PATERSON, James (son of James Paterson, farmer at Struthers, Ayrshire). b. Struthers 18 March 1805; apprenticed to a printer at Kilmarnock; stationer and printer at Kilmarnock 1826–35; Dublin correspondent of the Glasgow Liberator 1835; wrote at Edinburgh the letter-press for Kay’s Edinburgh portraits 1837–9; edited the Ayr Observer 1839–46; author of The contemporaries of Burns and the more recent poets of Ayrshire 1840; History of the county of Ayr 1847; Memoir of James Fillans, sculptor 1854; Origin of the Scots and of the Scottish language 1855, 2 ed. 1858; Wallace and his times 1858, 4 ed. 1870. d. Edinburgh 26 May 1876. James Paterson’s Autobiographical reminiscences (1871) portrait.
PATERSON, James (3 son of Alexander Paterson of Janefield, Lauder, Berwickshire). b. 1823: barrister M.T. 24 May 1850; author of The wine and beer house act 1869–70, with notes 1870; The bastardy laws amendment act 1872, 1873; The intoxicating liquor acts 1872; Commentaries on the liberty of the subject, 2 vols. 1877–8; The liberty of the press, speech, and public worship 1880; Notes on the law of master and servant 1885. d. 10 Hyde park mansions, London 10 Dec. 1894.
PATERSON, John (3 child of George Paterson of Duntocher, near Glasgow). b. Duntocher 26 Feb 1776; educ. univ. of Glasgow 1798; a preacher under the rev. Robert Haldane; congregational missionary in Denmark 1804–7, at Stockholm 1807–12, at St.
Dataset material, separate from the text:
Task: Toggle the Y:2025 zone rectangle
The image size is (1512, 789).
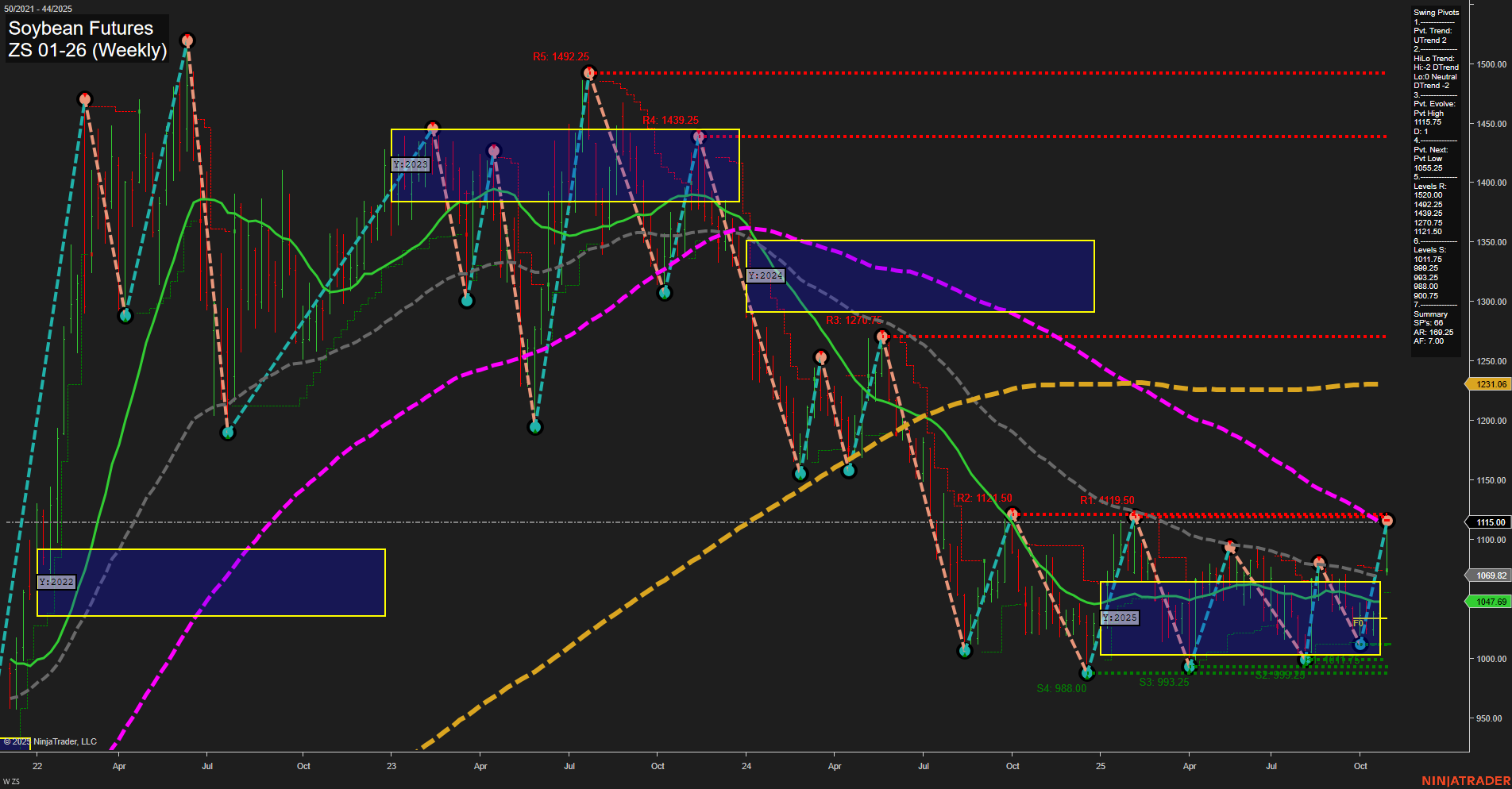Action: point(1120,617)
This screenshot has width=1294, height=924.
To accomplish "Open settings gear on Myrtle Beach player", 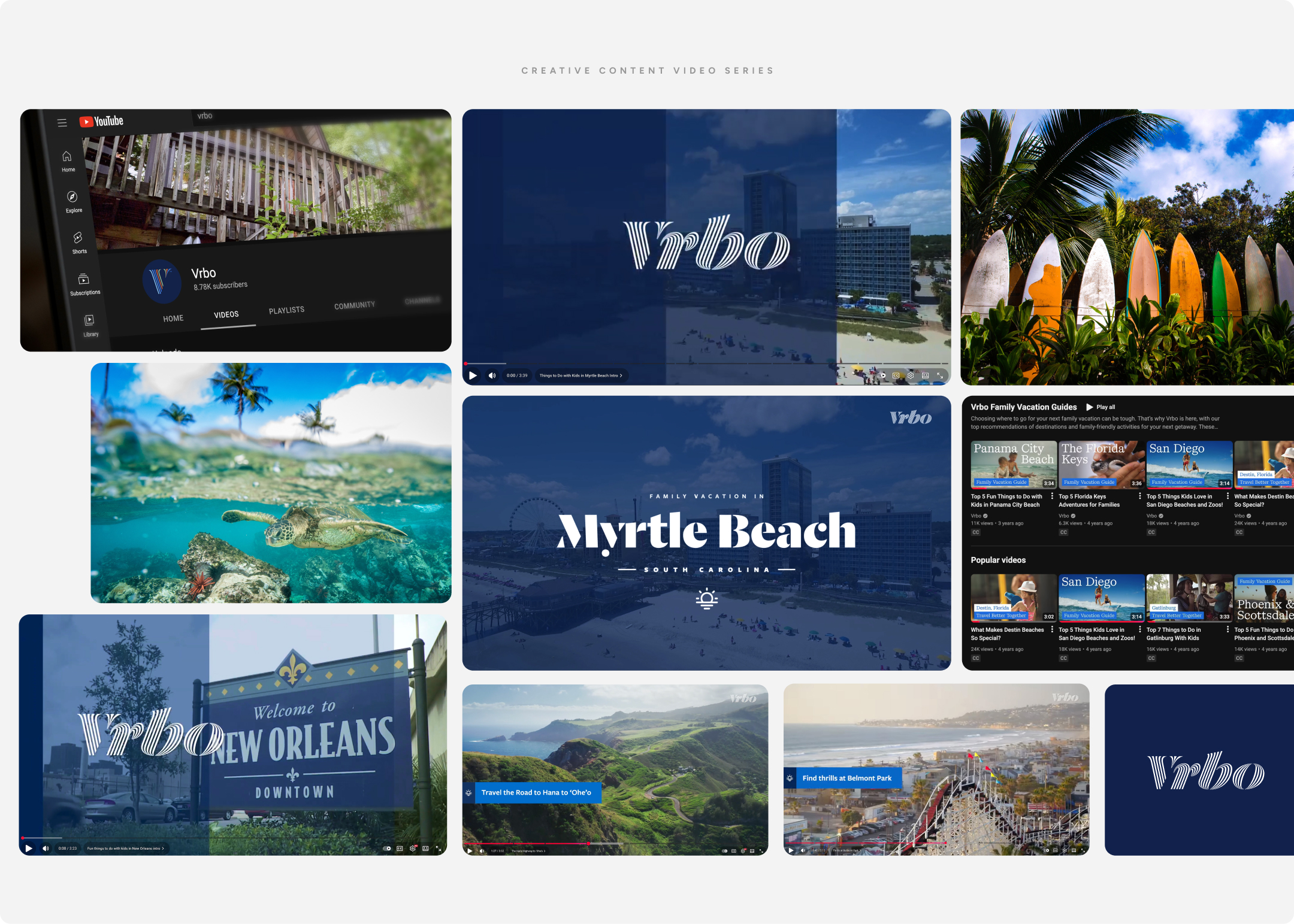I will pyautogui.click(x=911, y=375).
Petersburgh 1812; conducted the affairs of the Russian bible society 1822–5; served at Edinburgh as secretary for Scotland of the London missionary society many years; chairman of the committee of the Congregational union; doctor of theology univ. of Abo in Finland 1 Nov. 1817; author of The book for every land, reminiscences of labour in the work of bible circulation in the North of Europe and in Russia, edited by W. L. Alexander 1858, memoir pp. xi–xxxv. d. Kincaldrum, Forfarshire 6 July 1855. Norrie’s Dundee celebrities (1873) 162–4.
PATERSON, Joseph. b. 1775; ensign 28 foot 17 May 1779; captain 77 foot 7 May 1807; major York chasseurs 29 Sept. 1814, placed on h.p. 14 Dec. 1819; lieut.-col. on h.p. 31 Dec. 1825; lieut.-col. rifle brigade 1 Jany. 1838 to 6 Feb. 1839, when placed on h.p.; colonel commandant of 60 rifles 14 April 1857 to death; a cavalry volunteer in Irish rebellion 1798; served in Egypt 1801, in the Peninsula 1811–14, also in the West Indies and Canada; L.G. 26 Aug. 1858. d. at the residence of his niece Lower Baggot st. Dublin 31 March 1863.